[Document excerpt]:
--- BEGIN ---
For those of you who aren't familiar with RSS technology, it's basically a way for you to keep track of any new content that shows up on sites that you visit frequently. It first appeared in connection with blogs, and allowed you to track when your favorite bloggers posted new entries without actually having to go visit their sites over and over again. Then news/commentary sites got in on the bandwagon and added RSS feeds, then social networking sites, and so on.

I only had about 15 feeds set up in my desktop RSS widget (I know people who have hundreds), but I accumulated those feeds over a couple of years and now they would take me a long time to redo manually. I followed a few of my friends' blogs and those were in there, plus some publishing industry blogs, some Huffington Post commentators that I like, and a few custom online news feeds that I set up around certain keywords. Plus I had the news blog, which helps me keep up with Broadway and off-Broadway theater news.
--- END ---
[Task goal]:
Condense the paragraph of the RSS excerpt above that begins "I only had about 15 feeds" into a short bulleted list that keeps its main facts.

[Supplied material]:
--- BEGIN ---
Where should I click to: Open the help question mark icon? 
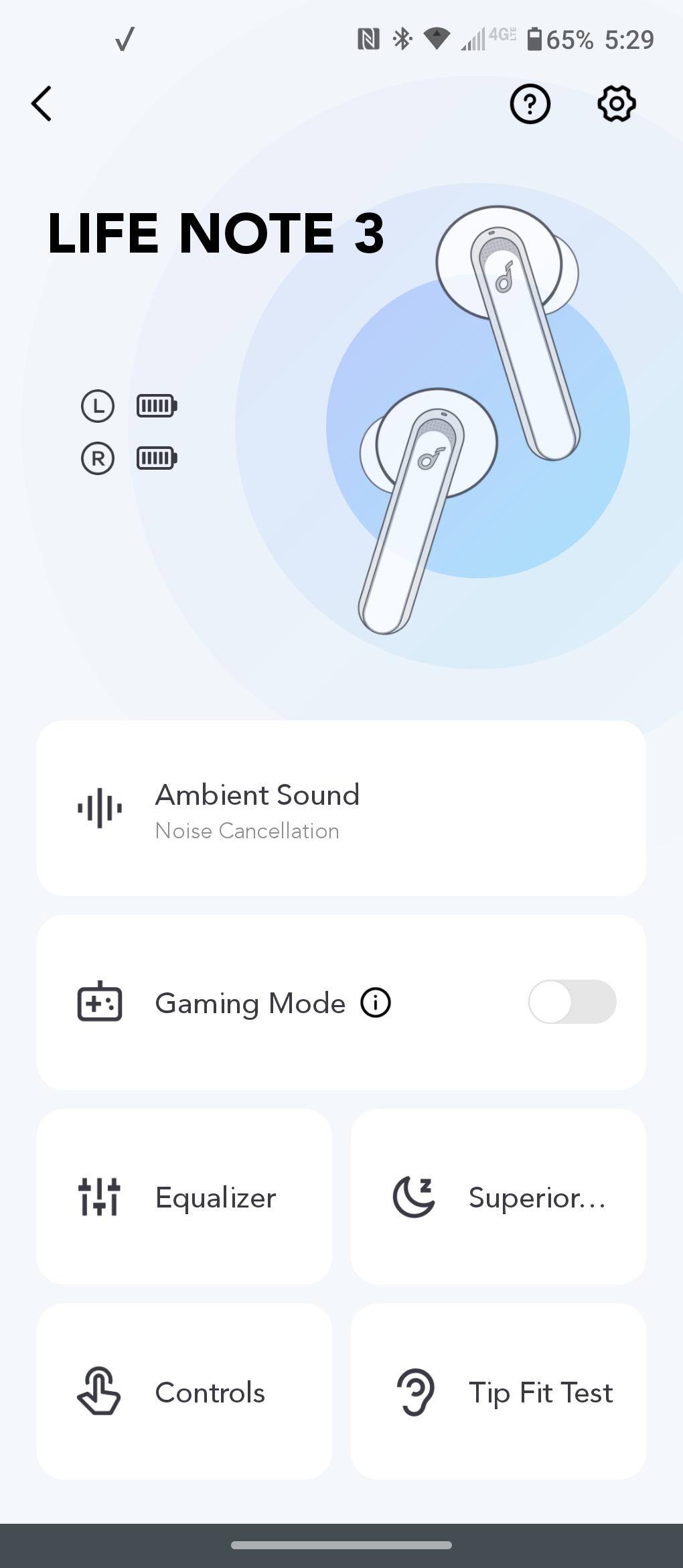click(530, 104)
--- END ---
[Exercise answer]:
- About 15 feeds were set up in a desktop RSS widget, though some people have hundreds.
- The feeds were gathered over a couple of years and would now take a long time to redo manually.
- They included a few friends' blogs, some publishing industry blogs, some liked Huffington Post commentators, and a few custom online news feeds set up around certain keywords.
- A news blog helped with keeping up with Broadway and off-Broadway theater news.